I went to get my haircut this weekend. I hadn't gotten it cut since February 3, the morning before my flu hit. Longest I had gone without getting it cut. It was busy there Sunday morning, but there were lots of stylists for all the customers. I was watching a family. A dad, a mom, a boy (about Asher's age) and his younger brother. I was noticing how much hair both boys had, and how blonde it was. I was noticing how cute they were. I smiled watching them play, the older boy hugging his brother and trying to keep him from running off and being naughty. Then I felt a little sad....but I continued to watch them, especially when a stylist started to buzz cut the youngest boy's hair. I can't wait to give Asher a haircut again....
It is when I am not with Asher that I feel the pain of the past (almost) 11 months. What he went through. What I fear. What I remember. What I hope for. What I wish never happened. I find I don't want to be out, alone. After my haircut I went to check on car seats at a store and then I went right back home. I didn't buy a thing. I had hours to just do whatever I wanted, and I didn't want to be anywhere but home. I don't have to think about cancer or memories or my fears when I'm at home. I'm too busy to do that there....

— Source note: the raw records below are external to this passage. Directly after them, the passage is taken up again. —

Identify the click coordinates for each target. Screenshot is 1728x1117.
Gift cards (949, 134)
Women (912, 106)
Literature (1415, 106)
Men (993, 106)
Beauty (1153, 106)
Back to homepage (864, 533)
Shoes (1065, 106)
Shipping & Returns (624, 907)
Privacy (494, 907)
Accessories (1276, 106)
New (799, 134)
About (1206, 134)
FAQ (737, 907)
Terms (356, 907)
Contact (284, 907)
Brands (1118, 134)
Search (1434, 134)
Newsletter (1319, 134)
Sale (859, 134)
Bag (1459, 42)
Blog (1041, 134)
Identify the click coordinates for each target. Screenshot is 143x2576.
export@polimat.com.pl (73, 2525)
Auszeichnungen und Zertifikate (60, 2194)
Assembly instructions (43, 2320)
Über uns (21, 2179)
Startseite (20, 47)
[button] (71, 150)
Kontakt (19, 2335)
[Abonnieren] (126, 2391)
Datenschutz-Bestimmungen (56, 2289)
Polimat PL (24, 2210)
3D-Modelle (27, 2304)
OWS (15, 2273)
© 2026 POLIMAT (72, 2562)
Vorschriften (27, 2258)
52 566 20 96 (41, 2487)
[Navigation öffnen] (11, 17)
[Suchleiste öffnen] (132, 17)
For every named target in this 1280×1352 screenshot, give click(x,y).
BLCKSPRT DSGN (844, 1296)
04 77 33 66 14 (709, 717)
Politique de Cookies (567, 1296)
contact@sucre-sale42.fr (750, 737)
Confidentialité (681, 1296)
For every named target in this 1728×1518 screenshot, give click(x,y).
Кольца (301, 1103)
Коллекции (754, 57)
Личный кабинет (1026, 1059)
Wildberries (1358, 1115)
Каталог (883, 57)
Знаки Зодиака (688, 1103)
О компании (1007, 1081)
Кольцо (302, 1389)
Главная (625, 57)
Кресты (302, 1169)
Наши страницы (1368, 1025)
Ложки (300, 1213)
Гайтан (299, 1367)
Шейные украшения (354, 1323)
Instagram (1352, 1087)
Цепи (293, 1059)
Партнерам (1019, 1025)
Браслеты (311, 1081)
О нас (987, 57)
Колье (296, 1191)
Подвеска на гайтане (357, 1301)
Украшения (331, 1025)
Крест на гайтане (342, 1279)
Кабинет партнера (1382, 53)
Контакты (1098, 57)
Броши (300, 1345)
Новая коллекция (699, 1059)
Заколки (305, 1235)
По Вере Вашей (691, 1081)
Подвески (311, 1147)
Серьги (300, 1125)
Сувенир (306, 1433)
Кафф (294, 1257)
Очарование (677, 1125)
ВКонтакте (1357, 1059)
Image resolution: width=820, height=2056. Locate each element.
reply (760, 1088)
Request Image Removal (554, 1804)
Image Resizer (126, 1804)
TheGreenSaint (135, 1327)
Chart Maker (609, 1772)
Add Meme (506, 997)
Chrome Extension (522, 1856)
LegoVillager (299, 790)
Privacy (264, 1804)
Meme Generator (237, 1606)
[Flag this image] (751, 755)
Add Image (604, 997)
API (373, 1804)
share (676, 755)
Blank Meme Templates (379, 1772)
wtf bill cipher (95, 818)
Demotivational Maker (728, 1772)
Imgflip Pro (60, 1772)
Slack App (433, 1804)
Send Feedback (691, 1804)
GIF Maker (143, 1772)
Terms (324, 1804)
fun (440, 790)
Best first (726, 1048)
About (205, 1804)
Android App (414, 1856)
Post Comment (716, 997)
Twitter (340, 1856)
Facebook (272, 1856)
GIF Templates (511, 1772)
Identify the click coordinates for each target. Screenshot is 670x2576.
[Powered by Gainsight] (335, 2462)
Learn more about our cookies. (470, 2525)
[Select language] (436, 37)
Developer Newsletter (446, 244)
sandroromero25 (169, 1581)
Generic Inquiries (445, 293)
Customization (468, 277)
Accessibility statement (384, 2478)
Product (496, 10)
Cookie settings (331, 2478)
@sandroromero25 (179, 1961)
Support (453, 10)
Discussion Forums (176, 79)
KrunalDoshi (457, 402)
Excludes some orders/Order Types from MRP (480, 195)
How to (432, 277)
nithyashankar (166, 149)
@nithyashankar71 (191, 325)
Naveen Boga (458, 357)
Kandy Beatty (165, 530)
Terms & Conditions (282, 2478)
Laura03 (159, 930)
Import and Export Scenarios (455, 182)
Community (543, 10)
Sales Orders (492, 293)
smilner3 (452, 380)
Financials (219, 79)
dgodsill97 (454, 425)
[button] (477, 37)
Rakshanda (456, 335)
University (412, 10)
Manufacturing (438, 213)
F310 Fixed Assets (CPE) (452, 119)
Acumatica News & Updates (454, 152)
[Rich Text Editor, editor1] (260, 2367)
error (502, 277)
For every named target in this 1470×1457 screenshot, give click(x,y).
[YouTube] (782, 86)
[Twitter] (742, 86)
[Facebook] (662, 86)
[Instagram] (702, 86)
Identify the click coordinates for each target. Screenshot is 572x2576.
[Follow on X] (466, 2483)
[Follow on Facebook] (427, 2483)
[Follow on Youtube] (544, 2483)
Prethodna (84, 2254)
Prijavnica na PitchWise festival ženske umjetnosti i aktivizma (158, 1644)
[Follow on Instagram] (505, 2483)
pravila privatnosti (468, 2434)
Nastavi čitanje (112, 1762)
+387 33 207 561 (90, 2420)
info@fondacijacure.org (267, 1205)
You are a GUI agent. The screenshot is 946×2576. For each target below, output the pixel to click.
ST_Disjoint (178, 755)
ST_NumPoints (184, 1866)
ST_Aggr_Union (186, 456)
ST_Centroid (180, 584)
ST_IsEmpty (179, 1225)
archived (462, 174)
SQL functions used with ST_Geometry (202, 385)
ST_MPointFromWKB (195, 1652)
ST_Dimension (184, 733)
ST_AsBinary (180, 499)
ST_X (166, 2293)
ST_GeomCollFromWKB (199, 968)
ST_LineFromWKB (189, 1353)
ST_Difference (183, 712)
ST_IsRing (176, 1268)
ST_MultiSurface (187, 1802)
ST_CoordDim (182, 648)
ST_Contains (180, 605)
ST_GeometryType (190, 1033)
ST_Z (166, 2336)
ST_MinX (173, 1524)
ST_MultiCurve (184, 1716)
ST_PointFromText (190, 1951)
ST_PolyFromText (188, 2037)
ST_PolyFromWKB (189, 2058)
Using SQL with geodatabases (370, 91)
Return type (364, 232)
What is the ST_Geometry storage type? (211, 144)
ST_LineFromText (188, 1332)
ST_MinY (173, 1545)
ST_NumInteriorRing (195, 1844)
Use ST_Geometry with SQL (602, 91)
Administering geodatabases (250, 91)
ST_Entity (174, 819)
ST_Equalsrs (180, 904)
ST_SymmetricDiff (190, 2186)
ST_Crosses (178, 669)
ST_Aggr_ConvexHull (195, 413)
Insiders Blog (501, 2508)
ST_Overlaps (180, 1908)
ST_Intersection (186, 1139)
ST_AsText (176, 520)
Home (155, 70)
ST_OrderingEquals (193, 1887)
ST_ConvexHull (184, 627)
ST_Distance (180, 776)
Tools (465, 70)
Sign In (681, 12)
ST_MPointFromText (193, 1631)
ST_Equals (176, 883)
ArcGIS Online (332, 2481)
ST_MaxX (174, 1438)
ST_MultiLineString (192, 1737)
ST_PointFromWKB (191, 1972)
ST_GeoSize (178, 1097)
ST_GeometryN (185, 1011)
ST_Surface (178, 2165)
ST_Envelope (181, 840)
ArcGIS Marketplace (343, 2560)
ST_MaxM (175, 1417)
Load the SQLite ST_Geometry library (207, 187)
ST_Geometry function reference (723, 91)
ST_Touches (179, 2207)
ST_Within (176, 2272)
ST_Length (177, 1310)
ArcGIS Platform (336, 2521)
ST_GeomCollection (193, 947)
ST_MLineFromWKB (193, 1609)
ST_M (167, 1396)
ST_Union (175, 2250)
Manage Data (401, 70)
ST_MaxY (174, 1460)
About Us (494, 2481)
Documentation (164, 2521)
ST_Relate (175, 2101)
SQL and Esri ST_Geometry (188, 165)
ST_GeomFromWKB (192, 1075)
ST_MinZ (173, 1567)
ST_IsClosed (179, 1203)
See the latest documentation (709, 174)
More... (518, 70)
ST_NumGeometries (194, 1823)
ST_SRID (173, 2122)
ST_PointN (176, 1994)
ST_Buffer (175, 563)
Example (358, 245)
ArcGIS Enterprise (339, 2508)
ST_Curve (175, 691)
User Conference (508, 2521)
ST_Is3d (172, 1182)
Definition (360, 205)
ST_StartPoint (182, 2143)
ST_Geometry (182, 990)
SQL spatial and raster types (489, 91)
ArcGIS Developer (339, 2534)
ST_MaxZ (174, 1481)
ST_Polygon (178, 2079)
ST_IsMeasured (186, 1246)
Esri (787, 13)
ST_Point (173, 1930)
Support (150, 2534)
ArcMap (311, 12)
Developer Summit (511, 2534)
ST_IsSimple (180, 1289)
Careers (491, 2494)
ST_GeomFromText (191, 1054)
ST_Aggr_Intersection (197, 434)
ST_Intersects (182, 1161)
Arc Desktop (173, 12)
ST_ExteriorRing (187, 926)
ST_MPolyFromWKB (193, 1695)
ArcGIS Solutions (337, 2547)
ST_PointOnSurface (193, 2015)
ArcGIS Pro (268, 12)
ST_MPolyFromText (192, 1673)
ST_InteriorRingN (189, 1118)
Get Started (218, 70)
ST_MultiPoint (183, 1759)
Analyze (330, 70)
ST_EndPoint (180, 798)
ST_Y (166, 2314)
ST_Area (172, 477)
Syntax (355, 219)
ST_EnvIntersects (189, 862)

I do truly feel like Asher isn't sick anymore. I know, because he still doesn't have any hair (no eyebrows or eyelashes either) that if we go out, people do stare at him. It is then that I am reminded of his cancer, the effects of chemo, the heartache I have felt and carried for almost 11 months now. I can't imagine how much more of that I would feel if I actually went out with the kids and took them into the grocery store or other stores, but I don't do that. The shopping is left to Scott right now. He stops on his way home from work. The only time we have been out recently was to go van shopping. It was finally time - 4 car seats for 4 kids under 5, our family vehicle, bought just 4 years ago, just doesn't work for that scenerio anymore, and I am tired of not having a trunk. Asher had his mask on because it was windy outside. Everyone stared at him. The sales men that helped us didn't make it noticeable, but other customers made it very noticeable. I did have to tell Asher that he couldn't play in the toy area of the car dealership Saturday, that was hard. In fact, then I had to leave with the kids because it got to be too much, but otherwise, my boy is just Asher, and no, he isn't sick, he doesn't have cancer, he is just waiting for his hair to grow back....and I'm waiting to feel completely normal again. It might be awhile.